電灯さんが住所を打ち込み地図をみると木造アパートが出てきた。
ここに住んでいるのだろう。
「いかにも働いていないで、親の仕送りで暮らしている住まいだな」と推川さん。
「まあ場所がわかったんでみんなで行きましょうか」と僕が言う。
「私1人でも大丈夫ですよ。後で結果を報告すれば」と我妻さん。
「何を言っているの?あなたの母に告白してふられたらストーカーになったような男だよ。あなたを1人で行かせたら危ないに決まっているでしょう」と珍しく声を荒げる見上さん。
「確かにそうですね」と我妻さん。
「ではみんなで行きましょうか」と僕が言った。
渡辺のアパートの前に来た。
郵便受けの名前から203号室だとわかった。
ギシギシと音が鳴る階段を上がっていく。
203と書かれたドアの前に行き、チャイムを鳴らす。
反応がない。
もう1度鳴らす。
奥でゴトって音がした。
どうやら居留守を使っているとわかった。
もう1度チャイムを鳴らすとドアが開いた。
ボサボサ頭のジャージ姿の男性が現れた。
「なんだおまえら?」僕たちを見て渡辺が言った。
「僕たちは……」
と言いかけた時「愛美!」と渡辺が叫んだ。
我妻さんに視線がいっている。
「やっぱり俺に会いに来てくれたのか」
僕は渡辺と我妻さんの間に入り「違います。別人です」と言った。
「ああん?」と言って僕をどかそうとする。
その伸ばした手を推川さんが掴み「別人だと言っているだろ」と言った。
「じゃあお前らは誰だ?」
「まずはお前は渡辺だな」と推川さん。
「ああそうだ」
「私たちは我妻愛美さんのことを調べているものだ」
「愛美を?」
「そうだ。
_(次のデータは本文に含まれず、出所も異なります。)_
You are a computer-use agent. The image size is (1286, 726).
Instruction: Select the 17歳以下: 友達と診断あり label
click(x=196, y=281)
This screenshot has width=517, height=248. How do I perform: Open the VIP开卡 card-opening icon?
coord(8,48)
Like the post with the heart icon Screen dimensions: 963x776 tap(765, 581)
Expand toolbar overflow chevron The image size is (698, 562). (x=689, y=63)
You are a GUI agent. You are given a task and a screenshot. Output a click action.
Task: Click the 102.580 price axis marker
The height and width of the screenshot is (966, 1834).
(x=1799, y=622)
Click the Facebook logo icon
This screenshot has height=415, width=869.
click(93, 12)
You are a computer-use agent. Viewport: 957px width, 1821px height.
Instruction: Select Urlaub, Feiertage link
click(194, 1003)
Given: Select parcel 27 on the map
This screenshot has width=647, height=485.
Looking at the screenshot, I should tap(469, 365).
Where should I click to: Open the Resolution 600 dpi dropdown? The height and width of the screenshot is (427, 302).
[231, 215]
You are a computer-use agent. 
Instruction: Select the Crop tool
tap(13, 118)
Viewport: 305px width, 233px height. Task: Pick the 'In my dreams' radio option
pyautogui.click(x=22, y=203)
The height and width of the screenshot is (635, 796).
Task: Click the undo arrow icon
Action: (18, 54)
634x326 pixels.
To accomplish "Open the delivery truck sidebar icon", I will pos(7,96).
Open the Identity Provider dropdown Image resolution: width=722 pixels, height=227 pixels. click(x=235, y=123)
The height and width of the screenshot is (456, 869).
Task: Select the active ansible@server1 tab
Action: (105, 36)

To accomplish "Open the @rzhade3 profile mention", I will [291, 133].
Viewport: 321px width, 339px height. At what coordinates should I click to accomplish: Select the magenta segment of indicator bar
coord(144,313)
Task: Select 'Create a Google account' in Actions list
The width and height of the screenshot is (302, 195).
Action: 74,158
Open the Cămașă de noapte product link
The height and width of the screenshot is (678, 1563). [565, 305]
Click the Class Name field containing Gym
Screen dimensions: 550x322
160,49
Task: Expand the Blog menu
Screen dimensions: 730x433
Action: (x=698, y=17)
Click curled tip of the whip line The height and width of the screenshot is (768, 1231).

知ってることを話してくれ」
「なんでお前らに」
「落ち着け。話を聞きたいだけだ」
「わかったよ。愛美はとにかくかわいかった。性格もよく、敵を作らないタイプだな」
「他には?」
「俺は愛美が好きだった。でも愛美は勘違いをしていたと思う。それで付き合う話が流れてしまった」
「ふられたんだろ?」
「違う。愛美も俺を意識していた。俺にはいつもやさしかった。俺にはいつも笑顔だった」
「都合のいい解釈だな」
「お前らになにがわかる。愛美と俺の問題だ。タイミングがほんの少し悪かったんだろ。嫌いな相手には接しようとしないだろ?」
「それは君の思い込みじゃないのか」
「違う。あのやさしさは俺にだけだ。それなのに愛美は……」
「彼女が亡くなる心当たりは?」
「俺のせいだろ。俺と付き合えなかったからだ」
「彼女の交友関係は?」
「4人ぐらいでいつも一緒にいたな」
「学校ではずっと4人で行動してたのか?」
「いや。1人の時も多かったな。部活は入っていない。帰る時間もバラバラだったな。すぐに家に帰る時もあれば、何処かへ寄り道することも多々あった。商店街を見て回ったり、本屋に寄ったり、スーパーへ行ったりな。食材をよく買ってたな。そうだ花屋に行ったこともあったな」
「なんで知ってるんだ?」
「そんなのおまえらが知ったことじゃない」
「ストーカーをしてたんだろ」
「違う。ああいうのはもてないやつがやるものだ。おれは告白されたこともある。小杉って女にな。あいつには悪いことをしたな」
「小杉?」
「俺のことを好きだった女だ。俺が相手にもしないと、愛美にあたるようになったので文句を言ったものだ」
推川さんは質問をやめて、僕らを見回した。
僕が「愛美さんが亡くなった時あなたは何をしていました?」と聞いた。
「俺は補習を受けていた。愛美と友達2人がいるのをみた。補習が終わるとあんなことになっていた。愛美は俺に会いに来ていたのかもしれない」
「この写真の男は誰だか知っていますか?」と僕はスマホで撮っておいた、この前金庫から出てきた男の写真を見せた。
「う~ん。こんな教師がいたような」
僕はみんなを見た。
みんなが首を振る。
「ではお邪魔しました」と僕が言って帰ろうとする。
「娘か?」と我妻さんを見て言う。
「……」我妻さんは怖がって答えられない。